Barriers in facemask use

Stigma

The results of this meta-analysis showed that fewer than half of the European respondents perceived the benefits of facemask use in preventing infection and only about one-third of the respondents had worn facemasks during an epidemic/pandemic. The reason of negative attitudes towards facemask use in these countries may partly result from the stigma associated with wearing facemask. In some contexts, masks are implicitly or explicitly opposed to the concepts of transparency and authenticity [108]. Facemask-wearing may thus regarded as a symbol of compliance, regulation, and manipulation, and the government’s opposition to freedom of speech [108]. In an Australian survey, the most perceived barriers to wear a facemask was the presence of stigma [109]. Stigma and prejudice can hinder the intention of facemask use and can potentially cause the feeling of embarrassed or ashamed to wear facemasks [38, 110].
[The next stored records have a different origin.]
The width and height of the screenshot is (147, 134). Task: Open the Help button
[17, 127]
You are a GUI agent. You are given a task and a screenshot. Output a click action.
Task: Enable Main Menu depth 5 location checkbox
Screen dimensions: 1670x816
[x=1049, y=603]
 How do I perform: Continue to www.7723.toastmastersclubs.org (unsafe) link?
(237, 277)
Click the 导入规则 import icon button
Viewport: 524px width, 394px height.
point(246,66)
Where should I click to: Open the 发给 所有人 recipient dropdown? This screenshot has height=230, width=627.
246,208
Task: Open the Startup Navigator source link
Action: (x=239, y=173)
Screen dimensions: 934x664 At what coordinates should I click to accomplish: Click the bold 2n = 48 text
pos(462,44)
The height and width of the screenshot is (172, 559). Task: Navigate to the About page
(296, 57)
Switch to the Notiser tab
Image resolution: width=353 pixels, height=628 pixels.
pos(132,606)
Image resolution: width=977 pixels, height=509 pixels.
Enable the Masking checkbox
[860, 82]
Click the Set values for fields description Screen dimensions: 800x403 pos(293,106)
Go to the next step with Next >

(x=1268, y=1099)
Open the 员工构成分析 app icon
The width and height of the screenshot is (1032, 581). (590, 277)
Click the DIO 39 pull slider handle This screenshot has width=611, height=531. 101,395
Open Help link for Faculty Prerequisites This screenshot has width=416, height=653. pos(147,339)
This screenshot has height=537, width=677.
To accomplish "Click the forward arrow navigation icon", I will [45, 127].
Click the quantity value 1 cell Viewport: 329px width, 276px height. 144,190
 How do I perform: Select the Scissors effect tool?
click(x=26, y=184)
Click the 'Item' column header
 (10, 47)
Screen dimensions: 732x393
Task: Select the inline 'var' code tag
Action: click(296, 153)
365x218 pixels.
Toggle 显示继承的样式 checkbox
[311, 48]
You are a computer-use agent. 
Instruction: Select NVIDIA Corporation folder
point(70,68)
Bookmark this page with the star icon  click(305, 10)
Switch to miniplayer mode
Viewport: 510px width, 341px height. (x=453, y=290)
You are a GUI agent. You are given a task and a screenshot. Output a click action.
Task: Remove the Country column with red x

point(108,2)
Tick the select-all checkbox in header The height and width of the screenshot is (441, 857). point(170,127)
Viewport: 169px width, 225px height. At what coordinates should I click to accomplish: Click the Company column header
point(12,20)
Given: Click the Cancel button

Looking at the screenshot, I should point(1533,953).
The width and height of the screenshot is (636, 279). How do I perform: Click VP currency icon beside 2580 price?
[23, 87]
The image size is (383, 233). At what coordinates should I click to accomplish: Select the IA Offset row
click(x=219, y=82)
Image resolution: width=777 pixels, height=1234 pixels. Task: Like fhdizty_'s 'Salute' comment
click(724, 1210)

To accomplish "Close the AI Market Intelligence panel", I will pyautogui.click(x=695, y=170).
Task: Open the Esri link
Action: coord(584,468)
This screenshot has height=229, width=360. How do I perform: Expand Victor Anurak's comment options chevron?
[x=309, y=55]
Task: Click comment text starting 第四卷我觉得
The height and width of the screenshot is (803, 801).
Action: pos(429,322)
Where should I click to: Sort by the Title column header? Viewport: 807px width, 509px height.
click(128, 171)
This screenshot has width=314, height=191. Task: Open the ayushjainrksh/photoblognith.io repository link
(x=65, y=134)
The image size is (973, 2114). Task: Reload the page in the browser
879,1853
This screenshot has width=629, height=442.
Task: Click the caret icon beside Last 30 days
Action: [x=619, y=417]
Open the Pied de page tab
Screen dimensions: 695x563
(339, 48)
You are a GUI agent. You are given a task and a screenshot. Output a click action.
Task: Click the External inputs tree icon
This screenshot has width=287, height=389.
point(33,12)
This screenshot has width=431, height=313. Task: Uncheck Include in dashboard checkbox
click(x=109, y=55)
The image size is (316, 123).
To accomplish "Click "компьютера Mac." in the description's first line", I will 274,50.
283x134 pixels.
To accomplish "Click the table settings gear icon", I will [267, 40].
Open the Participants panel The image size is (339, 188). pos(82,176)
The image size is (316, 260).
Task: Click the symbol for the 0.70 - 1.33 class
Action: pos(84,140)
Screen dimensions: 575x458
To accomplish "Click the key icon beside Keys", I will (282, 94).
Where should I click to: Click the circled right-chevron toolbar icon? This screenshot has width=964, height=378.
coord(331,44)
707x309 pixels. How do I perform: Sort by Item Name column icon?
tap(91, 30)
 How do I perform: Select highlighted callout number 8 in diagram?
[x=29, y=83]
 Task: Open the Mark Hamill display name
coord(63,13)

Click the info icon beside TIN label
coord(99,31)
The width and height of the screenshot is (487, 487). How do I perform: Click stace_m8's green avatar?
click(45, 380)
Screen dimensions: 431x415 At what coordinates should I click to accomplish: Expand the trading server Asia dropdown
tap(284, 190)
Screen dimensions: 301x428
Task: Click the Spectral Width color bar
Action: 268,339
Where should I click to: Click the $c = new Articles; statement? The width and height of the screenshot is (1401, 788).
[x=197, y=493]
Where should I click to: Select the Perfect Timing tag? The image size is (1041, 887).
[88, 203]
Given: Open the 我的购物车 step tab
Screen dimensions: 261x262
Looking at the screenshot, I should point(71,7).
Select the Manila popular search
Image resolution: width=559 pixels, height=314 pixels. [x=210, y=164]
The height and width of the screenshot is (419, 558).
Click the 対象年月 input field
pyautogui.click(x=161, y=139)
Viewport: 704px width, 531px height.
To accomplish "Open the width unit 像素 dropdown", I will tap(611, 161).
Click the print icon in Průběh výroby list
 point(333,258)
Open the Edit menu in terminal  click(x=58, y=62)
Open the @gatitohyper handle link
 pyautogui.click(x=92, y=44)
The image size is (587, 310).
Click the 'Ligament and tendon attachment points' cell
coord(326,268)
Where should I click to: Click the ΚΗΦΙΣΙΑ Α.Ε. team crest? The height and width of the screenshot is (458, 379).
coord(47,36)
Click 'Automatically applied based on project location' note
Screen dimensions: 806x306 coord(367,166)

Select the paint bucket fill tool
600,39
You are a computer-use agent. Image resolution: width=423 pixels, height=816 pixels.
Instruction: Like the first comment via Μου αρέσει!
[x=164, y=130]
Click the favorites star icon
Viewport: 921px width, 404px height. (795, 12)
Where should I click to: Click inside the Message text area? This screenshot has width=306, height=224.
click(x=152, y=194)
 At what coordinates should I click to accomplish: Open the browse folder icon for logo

Discomfort and inconvenience

Discomfort and inconvenience are commonly reported factors that reduce the compliance of facemask use [38, 109]. Wearing a facemask could cause breathing discomfort, even feeling of suffocation [61]. Other problems reported frequently were humidity, warmth, ear pain, poor fit in size and makeup coming off [110]. Moreover, wearing facemasks might also have a negative impact on interpersonal communication, limiting the making and reading of facial expressions. These negative feelings could impede the process from the intention to practice and reduce the facemasks use duration.

Unavailability

Due to the global shortage of medical and disposable surgical facemasks, the availability of facemasks had been quite a problem for general population. With widely spreading COVID-19, demand for personal protective equipment was much higher than average, leading to a worldwide shortage of medical masks for the general population. [111] Learning from the original experience of the Manchurian plague epidemic, the cloth facemasks might be a choice to substitute for medical masks. Despite the lack of high-quality evidence, a study suggested that homemade cloth facemasks showed only 15% less effective than surgical masks in preventing particulate emissions and five times more effective than not wearing facemasks [112]. And it can also be an expression to reduce the stigma of facemask use and build new social norms about facemask use.

There were a few potential limitations in this study. First of all, this study used self-reported clinical symptoms as the outcomes, which could be biased. However, previous RCTs did not test the laboratory-confirmed outcomes for all the subjects, and therefore were unable to reflect the overall infection rate in intervention and control arms. Future RCTs ought to cover all subjects with laboratory-confirmed infection to provide more convincing evidence. Moreover, this study might not be able to include (1) recent ongoing research on facemasks, (2) high-quality research outcomes that might not be published in the studied databases but as technical reports or in gray literature, and (3) other important scientific findings which might not be publishing in English. Last, most of the included studies were observational studies and therefore more RCTs and long-term prospective studies should be needed to confirm the results in the future.

Conclusion

Overall, this systemic review suggests that facemask use may reduce the respiratory infection in general population in community settings. Given the efficacy of facemask use as a strategy of respiratory infection control, the policy makers should encourage facemask use among the general population for health protection. The present review also shows that there are differences in perception, intention, and practice of facemask use in different regions, and it likely reflects different impacts from various infectious diseases, regional culture and local policies. The governments and related organizations should make effort to increase the compliance of facemask use and reduce barriers associated with the use of facemasks, such as reducing stigma and prejudice on facemask use, public education through media and other communication channels.